Randomized Controlled Trial
Copyright ©The Author(s) 2018. Published by Baishideng Publishing Group Inc. All rights reserved.
World J Gastroenterol. Mar 7, 2018; 24(9): 1046-1055
Published online Mar 7, 2018. doi: 10.3748/wjg.v24.i9.1046
Effect of polyglycolic acid sheet plus esophageal stent placement in preventing esophageal stricture after endoscopic submucosal dissection in patients with early-stage esophageal cancer: A randomized, controlled trial
Ning-Li Chai, Jia Feng, Long-Song Li, Sheng-Zhen Liu, Chen Du, Qi Zhang, En-Qiang Linghu
Ning-Li Chai, Jia Feng, Long-Song Li, Sheng-Zhen Liu, Chen Du, Qi Zhang, En-Qiang Linghu, Department of Gastroenterology, Chinese PLA General Hospital, Beijing 100853, China
Author contributions: Chai NL and Feng J contributed equally to this article; Linghu EQ contributed to study conception and design; Chai NL and Feng J contributed to data acquisition, analysis, and interpretation; Li LS and Liu SZ drafted the manuscript; Du C and Zhang Q contributed to editing and revising the article; all authors read and approved the manuscript.
Institutional review board statement: The study was reviewed and approved by the Ethics Committee of Chinese PLA General Hospital.
Clinical trial registration statement: This study is registered on http:// www.chictr.org.cn (No. chictr-inr-16008709).
Informed consent statement: All study participants provided written informed consent prior to study enrolment.
Conflict-of-interest statement: The authors have no conflicts of interest to disclose.
Data sharing statement: No additional data are available.
Open-Access: This article is an open-access article which was selected by an in-house editor and fully peer-reviewed by external reviewers.

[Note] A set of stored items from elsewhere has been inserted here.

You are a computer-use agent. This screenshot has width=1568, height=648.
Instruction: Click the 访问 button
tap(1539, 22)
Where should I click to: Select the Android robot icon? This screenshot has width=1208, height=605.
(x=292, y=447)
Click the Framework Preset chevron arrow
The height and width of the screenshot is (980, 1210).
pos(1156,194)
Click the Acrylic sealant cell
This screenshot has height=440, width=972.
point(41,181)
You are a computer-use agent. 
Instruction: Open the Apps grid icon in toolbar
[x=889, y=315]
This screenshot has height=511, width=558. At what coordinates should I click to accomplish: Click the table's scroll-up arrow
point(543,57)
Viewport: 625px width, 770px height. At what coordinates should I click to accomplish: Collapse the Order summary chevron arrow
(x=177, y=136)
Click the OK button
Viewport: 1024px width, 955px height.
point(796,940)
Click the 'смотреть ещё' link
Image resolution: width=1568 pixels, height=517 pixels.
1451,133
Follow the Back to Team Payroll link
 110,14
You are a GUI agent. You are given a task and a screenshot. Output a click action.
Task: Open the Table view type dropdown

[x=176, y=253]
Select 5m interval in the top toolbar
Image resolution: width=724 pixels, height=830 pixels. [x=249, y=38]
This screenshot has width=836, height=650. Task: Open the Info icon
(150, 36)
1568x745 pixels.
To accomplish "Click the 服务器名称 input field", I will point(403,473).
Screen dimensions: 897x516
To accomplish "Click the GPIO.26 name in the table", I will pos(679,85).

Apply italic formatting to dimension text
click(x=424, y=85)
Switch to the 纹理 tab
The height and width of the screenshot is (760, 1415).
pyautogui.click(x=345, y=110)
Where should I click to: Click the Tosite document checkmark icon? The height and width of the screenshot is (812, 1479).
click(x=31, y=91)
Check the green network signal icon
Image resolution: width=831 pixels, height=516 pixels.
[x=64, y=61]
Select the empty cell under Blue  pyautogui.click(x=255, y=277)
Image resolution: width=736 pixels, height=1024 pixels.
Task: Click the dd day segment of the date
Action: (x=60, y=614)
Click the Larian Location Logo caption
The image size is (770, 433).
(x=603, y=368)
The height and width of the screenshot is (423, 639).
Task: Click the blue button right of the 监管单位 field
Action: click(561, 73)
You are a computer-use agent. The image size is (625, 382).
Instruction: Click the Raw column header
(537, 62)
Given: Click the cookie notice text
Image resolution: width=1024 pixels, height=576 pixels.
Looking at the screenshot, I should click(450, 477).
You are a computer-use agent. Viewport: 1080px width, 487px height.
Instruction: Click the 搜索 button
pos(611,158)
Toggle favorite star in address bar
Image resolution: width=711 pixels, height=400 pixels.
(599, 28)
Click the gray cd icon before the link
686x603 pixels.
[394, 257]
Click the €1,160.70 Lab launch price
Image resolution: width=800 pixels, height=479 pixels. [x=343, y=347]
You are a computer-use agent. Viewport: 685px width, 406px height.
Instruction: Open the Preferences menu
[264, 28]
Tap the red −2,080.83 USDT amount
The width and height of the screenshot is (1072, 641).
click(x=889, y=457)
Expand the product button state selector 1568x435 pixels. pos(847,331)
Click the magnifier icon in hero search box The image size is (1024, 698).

It is distributed in accordance with the Creative Commons Attribution Non Commercial (CC BY-NC 4.0) license, which permits others to distribute, remix, adapt, build upon this work non-commercially, and license their derivative works on different terms, provided the original work is properly cited and the use is non-commercial. See: http://creativecommons.org/licenses/by-nc/4.0/
Correspondence to: En-Qiang Linghu, MD, PhD, Chief Doctor, Department of Gastroenterology, Chinese PLA General Hospital, 28 Fuxing Road, Beijing 100853, China. 0572013@fudan.edu.cn
Telephone: +86-10-55499292 Fax: +86-10-55499292
Received: September 20, 2017
Peer-review started: September 21, 2017
First decision: September 27, 2017
Revised: January 2, 2018
Accepted: January 16, 2018
Article in press: January 16, 2018
Published online: March 7, 2018
ARTICLE HIGHLIGHTS
Research background

Esophageal cancer (EC) is one of the most common carcinomas with high mortality, and more than 30% of EC patients after endoscopic submucosal dissection (ESD) still experience postoperative esophageal stricture, which dramatically decreases the quality of life.

Research motivation

The applications of combinations of two or three treatments in the prevention of esophageal stricture after ESD have been investigated in some studies. However, no study explored the effect of the combination of PGA and stent placement in the prevention of post-ESD esophageal stricture.

Research objectives

This study aimed to assess the effect of PGA plus stent placement vs stent placement alone in the prevention of post-ESD esophageal stricture in early-stage EC patients.

Research methods

About 70 EC patients undergoing ESD were enrolled in this study. Patients were allocated randomly at a 1:1 ratio into a PGA plus stent group (PGA sheet-coated stent placement was performed) and a stent group (only stent placement was performed). All patients were followed, and if dysphagia or other symptoms occurred, endoscopy was performed to examine the esophageal stricture.

Research results

The occurrence rate of esophageal stricture in the PGA plus stent group was lower than that in the stent group. Times of balloon dilatation in the PGA plus stent group were less than those in the stent group. Multivariate logistic analysis suggested that PGA plus stent placement was an independent predictive factor for a lower risk of esophageal stricture, while location in the middle third and circumferential range = 1/1 could independently predict a higher risk of esophageal stricture in EC patients after ESD.

Research conclusions

PGA plus stent placement is more effective in preventing post-ESD esophageal stricture vs stent placement alone in early-stage EC patients.

Research perspectives

The total number of recruited EC patients in the present study was relatively small. And a study with a larger sample size is needed to further confirm the efficacy of PGA plus stent placement in preventing esophageal stricture.